SplitByTaxa

Script: splitbytaxa.sh Package: tax Class: SplitByTaxa.java

Splits sequences according to their taxonomy, as determined by the sequence name. Sequences should be labeled with a gi number, NCBI taxID, or species name. Creates separate output files for each taxonomic group at a specified taxonomic level using TaxTree.parseNodeFromHeader() for identifier extraction and HashMap-based stream management for file organization.

Basic Usage

splitbytaxa.sh in=&lt;input file&gt; out=&lt;output pattern&gt; tree=&lt;tree file&gt; table=&lt;table file&gt; level=&lt;name or number&gt;

Input may be fasta or fastq, compressed or uncompressed. The output pattern must contain a % symbol which will be replaced with taxonomic names to create separate files for each taxonomic group.

__Task a__
Please return every line of the listing below that contains the string "header".
The SplitByTaxa documentation and the listing have no connection to each other.

[Data lines]
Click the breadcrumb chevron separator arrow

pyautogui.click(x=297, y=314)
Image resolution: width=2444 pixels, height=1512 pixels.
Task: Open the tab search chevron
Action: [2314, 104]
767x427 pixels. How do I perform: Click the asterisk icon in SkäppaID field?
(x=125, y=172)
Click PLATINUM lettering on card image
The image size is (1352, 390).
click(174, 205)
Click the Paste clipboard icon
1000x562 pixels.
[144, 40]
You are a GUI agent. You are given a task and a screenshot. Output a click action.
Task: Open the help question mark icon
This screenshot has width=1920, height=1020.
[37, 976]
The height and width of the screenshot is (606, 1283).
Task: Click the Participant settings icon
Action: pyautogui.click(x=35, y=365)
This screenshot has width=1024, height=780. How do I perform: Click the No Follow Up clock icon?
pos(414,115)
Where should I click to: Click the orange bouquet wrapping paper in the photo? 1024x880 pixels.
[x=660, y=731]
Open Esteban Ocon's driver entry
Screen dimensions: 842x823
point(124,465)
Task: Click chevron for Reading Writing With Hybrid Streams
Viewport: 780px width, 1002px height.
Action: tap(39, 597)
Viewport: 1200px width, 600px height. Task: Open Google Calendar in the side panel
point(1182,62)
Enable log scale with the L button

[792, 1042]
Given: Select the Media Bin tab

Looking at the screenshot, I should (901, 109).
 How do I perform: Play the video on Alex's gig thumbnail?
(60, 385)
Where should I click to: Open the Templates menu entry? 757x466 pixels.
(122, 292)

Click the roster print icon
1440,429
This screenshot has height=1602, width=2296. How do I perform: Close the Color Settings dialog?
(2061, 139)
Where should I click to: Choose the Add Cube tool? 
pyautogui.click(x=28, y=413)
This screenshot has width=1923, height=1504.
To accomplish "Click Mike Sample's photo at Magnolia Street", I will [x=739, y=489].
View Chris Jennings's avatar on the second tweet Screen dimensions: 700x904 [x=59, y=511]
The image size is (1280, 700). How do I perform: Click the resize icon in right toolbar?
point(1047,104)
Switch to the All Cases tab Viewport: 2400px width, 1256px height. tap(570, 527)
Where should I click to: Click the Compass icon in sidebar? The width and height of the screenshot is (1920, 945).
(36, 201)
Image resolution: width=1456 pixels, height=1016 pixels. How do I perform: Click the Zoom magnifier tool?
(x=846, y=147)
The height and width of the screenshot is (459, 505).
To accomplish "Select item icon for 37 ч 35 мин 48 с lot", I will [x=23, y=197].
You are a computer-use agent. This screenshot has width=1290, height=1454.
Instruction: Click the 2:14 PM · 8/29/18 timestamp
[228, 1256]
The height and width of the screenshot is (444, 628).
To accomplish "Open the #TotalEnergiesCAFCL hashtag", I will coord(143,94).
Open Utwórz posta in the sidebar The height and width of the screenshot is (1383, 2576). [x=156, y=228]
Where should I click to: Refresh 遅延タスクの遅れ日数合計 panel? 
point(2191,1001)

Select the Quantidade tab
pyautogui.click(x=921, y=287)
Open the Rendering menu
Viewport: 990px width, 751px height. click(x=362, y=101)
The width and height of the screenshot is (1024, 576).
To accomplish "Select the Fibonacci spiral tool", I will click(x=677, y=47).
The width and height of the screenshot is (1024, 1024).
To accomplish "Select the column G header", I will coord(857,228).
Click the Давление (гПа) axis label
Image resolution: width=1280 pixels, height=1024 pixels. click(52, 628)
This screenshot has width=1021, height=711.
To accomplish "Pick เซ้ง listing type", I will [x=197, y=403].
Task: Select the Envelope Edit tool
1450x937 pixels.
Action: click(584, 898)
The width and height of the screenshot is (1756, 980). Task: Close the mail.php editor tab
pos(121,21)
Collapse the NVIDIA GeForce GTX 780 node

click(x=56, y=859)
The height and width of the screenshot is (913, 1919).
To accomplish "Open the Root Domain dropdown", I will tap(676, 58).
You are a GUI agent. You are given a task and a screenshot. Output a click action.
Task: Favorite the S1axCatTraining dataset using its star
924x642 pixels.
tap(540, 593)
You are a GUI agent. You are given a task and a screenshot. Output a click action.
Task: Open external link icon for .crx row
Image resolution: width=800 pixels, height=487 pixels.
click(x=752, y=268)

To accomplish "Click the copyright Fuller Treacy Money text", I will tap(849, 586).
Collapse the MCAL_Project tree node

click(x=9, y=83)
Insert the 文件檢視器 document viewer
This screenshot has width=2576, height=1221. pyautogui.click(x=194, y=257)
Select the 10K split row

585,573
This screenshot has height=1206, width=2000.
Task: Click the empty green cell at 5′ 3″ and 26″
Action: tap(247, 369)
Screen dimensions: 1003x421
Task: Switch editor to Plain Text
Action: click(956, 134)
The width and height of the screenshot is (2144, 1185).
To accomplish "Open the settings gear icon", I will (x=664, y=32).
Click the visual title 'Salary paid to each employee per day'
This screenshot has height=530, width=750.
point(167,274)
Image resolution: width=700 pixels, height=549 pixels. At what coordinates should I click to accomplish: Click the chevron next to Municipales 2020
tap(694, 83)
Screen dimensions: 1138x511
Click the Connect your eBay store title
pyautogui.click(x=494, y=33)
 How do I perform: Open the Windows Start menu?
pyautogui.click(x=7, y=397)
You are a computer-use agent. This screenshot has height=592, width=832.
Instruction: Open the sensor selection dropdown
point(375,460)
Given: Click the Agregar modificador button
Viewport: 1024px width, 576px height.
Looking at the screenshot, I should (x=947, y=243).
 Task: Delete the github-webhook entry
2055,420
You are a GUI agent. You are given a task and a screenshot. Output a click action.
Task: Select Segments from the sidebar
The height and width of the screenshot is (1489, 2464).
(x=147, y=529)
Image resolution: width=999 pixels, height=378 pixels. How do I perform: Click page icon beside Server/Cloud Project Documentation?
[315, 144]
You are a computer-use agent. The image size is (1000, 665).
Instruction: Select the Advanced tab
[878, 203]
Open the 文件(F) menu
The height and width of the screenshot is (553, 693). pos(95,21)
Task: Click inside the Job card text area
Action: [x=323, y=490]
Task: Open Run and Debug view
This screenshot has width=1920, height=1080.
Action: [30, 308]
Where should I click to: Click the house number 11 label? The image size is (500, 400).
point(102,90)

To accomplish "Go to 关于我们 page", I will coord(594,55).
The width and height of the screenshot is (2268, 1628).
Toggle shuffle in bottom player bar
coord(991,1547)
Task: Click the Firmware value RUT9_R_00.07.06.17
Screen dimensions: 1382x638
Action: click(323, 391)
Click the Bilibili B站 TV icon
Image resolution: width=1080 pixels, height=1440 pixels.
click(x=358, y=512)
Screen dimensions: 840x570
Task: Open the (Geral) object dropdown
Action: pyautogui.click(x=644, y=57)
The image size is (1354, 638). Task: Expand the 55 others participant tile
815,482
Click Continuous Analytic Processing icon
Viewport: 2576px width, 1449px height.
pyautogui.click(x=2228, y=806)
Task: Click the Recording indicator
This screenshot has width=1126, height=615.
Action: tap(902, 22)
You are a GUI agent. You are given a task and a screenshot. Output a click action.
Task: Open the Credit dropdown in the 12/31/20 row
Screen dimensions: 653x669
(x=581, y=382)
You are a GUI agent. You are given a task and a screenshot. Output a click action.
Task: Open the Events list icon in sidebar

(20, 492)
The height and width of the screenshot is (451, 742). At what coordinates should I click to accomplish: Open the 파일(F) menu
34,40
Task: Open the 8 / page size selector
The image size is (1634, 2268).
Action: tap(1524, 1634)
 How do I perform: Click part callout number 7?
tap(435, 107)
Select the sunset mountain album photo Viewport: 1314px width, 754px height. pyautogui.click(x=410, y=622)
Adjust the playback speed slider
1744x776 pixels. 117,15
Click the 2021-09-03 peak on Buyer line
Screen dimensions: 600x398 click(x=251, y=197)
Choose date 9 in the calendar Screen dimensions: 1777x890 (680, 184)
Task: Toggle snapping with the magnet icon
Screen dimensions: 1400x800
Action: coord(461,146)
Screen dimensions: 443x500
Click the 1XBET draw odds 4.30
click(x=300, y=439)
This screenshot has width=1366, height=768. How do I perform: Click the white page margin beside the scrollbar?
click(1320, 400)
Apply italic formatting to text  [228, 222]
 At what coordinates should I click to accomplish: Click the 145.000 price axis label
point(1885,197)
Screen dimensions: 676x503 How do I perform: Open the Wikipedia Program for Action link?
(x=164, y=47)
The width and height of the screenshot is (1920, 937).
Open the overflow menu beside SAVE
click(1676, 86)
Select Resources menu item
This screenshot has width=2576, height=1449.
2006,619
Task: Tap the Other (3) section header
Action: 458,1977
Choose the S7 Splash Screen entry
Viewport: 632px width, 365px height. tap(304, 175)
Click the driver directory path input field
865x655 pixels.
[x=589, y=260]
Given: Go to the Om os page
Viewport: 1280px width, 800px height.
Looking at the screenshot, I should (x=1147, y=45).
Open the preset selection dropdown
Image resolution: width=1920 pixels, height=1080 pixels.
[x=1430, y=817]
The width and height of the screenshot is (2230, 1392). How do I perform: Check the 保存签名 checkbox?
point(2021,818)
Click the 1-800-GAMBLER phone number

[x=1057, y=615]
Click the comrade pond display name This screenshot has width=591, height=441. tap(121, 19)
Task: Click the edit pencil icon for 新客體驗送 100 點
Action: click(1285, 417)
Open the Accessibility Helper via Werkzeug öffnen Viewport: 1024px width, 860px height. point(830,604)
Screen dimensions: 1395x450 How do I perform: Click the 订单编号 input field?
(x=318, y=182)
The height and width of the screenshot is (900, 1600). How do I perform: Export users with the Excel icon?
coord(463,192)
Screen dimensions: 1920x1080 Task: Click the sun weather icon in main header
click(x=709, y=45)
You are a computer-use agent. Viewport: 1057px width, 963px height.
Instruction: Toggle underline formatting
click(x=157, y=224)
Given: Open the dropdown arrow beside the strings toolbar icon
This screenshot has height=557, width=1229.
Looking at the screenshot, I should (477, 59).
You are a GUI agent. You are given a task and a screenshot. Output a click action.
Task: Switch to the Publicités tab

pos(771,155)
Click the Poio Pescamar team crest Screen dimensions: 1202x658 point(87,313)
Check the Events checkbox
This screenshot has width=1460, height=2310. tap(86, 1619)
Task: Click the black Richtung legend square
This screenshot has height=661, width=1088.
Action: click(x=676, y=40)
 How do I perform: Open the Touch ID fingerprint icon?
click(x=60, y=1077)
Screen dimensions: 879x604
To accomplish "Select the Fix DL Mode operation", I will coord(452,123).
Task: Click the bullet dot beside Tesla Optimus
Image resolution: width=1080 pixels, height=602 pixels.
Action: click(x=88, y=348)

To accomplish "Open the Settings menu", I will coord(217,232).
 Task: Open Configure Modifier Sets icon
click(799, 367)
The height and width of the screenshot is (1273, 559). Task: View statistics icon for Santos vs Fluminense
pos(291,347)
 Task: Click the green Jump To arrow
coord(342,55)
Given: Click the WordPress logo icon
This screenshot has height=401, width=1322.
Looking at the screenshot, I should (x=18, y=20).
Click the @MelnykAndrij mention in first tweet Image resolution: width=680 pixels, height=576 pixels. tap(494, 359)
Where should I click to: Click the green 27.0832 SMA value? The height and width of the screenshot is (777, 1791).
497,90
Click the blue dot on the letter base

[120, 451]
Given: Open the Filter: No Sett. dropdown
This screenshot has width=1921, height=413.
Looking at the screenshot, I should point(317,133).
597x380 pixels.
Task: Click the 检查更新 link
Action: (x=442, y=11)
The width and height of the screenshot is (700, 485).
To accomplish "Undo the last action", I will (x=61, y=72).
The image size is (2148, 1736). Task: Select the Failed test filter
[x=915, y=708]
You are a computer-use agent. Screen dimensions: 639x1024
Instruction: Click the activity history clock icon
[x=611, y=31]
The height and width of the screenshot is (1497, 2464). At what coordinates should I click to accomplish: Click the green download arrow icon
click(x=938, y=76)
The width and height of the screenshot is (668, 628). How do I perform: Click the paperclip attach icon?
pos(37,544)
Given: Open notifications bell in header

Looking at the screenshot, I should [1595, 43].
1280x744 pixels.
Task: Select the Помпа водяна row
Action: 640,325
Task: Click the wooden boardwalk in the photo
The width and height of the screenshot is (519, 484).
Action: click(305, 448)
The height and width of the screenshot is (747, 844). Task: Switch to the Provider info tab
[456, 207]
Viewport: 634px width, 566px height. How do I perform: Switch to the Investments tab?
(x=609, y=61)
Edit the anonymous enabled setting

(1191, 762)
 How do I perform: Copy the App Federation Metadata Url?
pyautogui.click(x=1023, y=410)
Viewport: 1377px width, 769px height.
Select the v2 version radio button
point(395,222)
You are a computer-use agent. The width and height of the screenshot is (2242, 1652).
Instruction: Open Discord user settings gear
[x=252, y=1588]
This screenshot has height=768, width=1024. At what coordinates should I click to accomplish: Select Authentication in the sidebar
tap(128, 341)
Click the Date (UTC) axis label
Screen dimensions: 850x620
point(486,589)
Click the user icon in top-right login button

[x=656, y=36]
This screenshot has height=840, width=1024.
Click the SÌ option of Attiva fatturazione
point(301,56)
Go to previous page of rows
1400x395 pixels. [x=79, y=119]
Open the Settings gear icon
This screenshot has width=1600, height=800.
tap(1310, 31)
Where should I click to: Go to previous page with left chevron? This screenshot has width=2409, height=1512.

__Task b__
Echo a passage from the SplitByTaxa documentation above. Begin at the words "Input may be" and stop after "each taxonomic group.".

__Task output a__
To accomplish "Select the column G header", I will coord(857,228).
Task: Tap the Other (3) section header
Screen dimensions: 1920x1080 Task: Click the sun weather icon in main header
Given: Open notifications bell in header

__Task output b__
Input may be fasta or fastq, compressed or uncompressed. The output pattern must contain a % symbol which will be replaced with taxonomic names to create separate files for each taxonomic group.